Nos llegan tres vinos de presentación impecable y que vienen avalados por una de las firmas más antiguas de España en la elaboración de vinos familiares, J.Chivite Family Estates, una saga que hunde sus raíces vinateras navarras nada menos que desde 1647 y que nos presenta las añadas 2019 para el blanco y 2017 para sus vinos tintos, procedentes de la Finca de Legardeta, en Villatuerta, a unos 45 kilómetros al suroeste de Pamplona, uno de los viñedos más septentrionales de la península Ibérica.

Finca Legardeta es un terroir de 138 hectáreas situadas entre los 460 y los 570 metros de altitud, con un clima de influencia atlántico – continental y unos suelos con importantes cantidades de arcillas y limos. Tres varietales con los que se elaboran un blanco y dos tintos, Chardonnay, Garnacha y Syrah.
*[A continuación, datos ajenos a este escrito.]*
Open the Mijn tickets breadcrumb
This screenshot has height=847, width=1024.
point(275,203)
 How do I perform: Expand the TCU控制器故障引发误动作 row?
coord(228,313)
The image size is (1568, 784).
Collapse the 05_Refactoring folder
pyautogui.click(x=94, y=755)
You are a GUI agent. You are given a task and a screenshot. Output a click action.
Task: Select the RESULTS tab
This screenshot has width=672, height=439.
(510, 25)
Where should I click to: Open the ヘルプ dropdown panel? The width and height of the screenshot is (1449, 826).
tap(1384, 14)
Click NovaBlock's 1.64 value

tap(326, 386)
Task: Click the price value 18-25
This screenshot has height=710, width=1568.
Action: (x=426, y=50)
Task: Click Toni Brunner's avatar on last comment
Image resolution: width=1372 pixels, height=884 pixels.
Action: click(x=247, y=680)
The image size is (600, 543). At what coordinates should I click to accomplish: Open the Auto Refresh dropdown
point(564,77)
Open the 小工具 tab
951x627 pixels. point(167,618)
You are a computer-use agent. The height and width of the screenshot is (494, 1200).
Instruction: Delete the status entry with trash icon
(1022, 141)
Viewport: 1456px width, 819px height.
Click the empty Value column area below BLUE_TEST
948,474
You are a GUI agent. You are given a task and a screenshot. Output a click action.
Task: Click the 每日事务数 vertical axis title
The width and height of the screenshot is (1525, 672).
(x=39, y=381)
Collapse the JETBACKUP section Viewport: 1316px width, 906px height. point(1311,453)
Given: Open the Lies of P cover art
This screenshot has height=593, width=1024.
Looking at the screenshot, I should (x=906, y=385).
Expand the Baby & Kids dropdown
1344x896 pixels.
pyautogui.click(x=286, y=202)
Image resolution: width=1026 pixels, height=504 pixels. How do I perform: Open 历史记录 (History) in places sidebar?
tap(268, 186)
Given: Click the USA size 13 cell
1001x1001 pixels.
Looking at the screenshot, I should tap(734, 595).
Finca Legardeta Chardonnay 2019 presenta un brillante y limpio color amarillo pálido con reflejos de oro blanco. En nariz se aprecian notas de fruta de hueso, flores y tostados de levadura y suave madera. En boca posee un buen equilibrio entre su untuosidad, está parcialmente fermentado en barrica, y una fresca acidez, aflorando matices cítricos y herbáceos. No carece de cierta elegancia.

 

Finca Legardeta Syrah 2017 es un tinto con personalidad. Criado 13 meses en barricas de roble francés, presenta una bonita capa rubí intenso con bordes rojizo – violáceos. En nariz destacan en primera instancia los frutos rojos y negros maduros, notas de monte bajo mediterráneo, afloran después cierta mineralidad y toques torrefactos. En boca entra amplio y goloso, con una acusada nota de hierbas de monte (toque amargo), con cuerpo, luego vienen elegantes tostados y torrefactos.

 

Finca Legardeta Garnacha 2017 expresa toda la frutalidad que esta uva desarrolla, impacta en la nariz la fruta roja fresca y madura (frambuesa, fresa y arándanos rojos). Antes apreciamos su brillante color rojizo de capa media. En boca es frescura, es esa fruta roja, un tanto golosa, con cierta densidad cremosa. Muy agradable de beber, con un gran equilibrio entre frescor frutal y densidad un tanto láctica.

Tres muy estimables vinos que, en tienda, no llegan a los 15 euros, lo cual, a mi entender, es un estímulo más para probarlos. En definitiva, unos vinos que nos dicen que Navarra sigue siendo tierra de excelentes vinos.